The above code also works if we swap the order and train the discriminator first and then the generator.
Now the following code will break the GAN training:
# A) Train the generator first:
# Create a noise tensor:
noise = torch.normal(mean=0.0,std=1.0,size=(1000,20))
# Produce fake data:
x_fake = G(noise)
# And get the discriminator response:
y_fake = D(x_fake)
# Compute loss:
g_loss = torch.nn.losses.BCELoss()(y_fake,torch.ones_like(y_fake))
# Run backpropagation:
g_loss.backward(retain_graph=True)
# And update the weights:
g_opt.step()
# Reset optimizer:
g_opt.zero_grad(set_to_none=True)
# B) Train the Discriminator:
# Get discriminator response on real data:
y_real = D(x_real)
# Already computed the discriminator response on the fake / generated data, so proceed to the loss computation:
d_loss = torch.nn.losses.BCELoss()(y_fake,torch.zeros_like(y_fake)) + torch.nn.BCELoss()(y_real,torch.ones_like(y_real))
d_loss.backward()
# And update the discriminator weights:
d_opt.step()
# Do not forget to reset the optimizer:
d_opt.zero_grad(set_to_none=True)
# rinse and repeat....
One will notice that the training will not converge properly. Now why is that ? The reason for this is autograd, because it sees all gradients.
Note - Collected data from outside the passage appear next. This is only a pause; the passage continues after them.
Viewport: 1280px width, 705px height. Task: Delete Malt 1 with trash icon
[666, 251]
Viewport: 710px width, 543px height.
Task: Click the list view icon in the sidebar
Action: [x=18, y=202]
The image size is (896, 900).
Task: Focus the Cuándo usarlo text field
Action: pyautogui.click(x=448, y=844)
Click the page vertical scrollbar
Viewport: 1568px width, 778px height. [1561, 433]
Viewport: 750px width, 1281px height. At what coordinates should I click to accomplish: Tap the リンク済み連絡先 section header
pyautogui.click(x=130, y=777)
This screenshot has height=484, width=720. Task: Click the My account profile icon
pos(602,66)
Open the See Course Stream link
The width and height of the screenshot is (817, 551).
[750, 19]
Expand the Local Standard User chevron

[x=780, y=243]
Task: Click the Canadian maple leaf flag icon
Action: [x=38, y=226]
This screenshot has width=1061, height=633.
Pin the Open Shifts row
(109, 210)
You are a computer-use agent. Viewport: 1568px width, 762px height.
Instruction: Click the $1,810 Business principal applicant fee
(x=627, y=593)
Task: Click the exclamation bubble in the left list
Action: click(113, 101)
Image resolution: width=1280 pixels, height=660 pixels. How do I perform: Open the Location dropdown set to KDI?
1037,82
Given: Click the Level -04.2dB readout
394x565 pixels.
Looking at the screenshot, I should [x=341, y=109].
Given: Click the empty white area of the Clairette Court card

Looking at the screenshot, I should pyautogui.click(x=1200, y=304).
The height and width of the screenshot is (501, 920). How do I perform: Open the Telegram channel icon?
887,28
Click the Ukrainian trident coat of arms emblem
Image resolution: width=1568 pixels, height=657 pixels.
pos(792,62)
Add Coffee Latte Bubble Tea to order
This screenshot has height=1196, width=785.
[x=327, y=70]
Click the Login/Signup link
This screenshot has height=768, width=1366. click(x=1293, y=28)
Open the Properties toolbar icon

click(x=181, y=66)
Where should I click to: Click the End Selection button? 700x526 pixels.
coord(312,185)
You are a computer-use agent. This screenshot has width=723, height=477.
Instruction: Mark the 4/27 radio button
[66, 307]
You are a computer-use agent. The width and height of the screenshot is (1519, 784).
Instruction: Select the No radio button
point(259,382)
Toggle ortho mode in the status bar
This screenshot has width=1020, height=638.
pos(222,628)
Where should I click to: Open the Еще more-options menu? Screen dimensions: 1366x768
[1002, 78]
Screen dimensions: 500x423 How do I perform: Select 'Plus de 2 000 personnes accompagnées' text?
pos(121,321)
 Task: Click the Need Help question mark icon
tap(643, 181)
The line g_loss.backward(retain_graph=True) runs the loss backwards through the generator AND the discriminator, because the latter is part of the GAN. This means that autograd attaches a gradient to every trainable parameter within the discriminator network. So the discriminator already holds gradient information for each parameter. If we now perform the actual discriminator training via: d_loss.backward() we add the gradients that we are actually interested in, on top of those from the generator backpropagation. What a disaster! The above code snippet can be used, if we make the following changes to it:
# Tell autograd that we do not want to keep track of the discriminator gradients
for param in D.parameters():
param.requires_grad = False
# Compute generator loss and update generator:
g_opt.step()
g_opt.zero_grad(set_to_none=True)
# Now re-register the discriminator gradients again:
for param in D.parameters():
param.requires_grad = True
# Compute discriminator loss update discriminator:
d_opt.step()
d_opt.zero_grad(set_to_none=True)
Now there is no apparent reason for coding the GAN training in this way, because we have to add more lines and handle two additional for-loops. But, the code above will work as expected and allow the GAN to converge.
The previously discussed code snippet offers no clear advantage, except for adding the gradient accumulation functionality.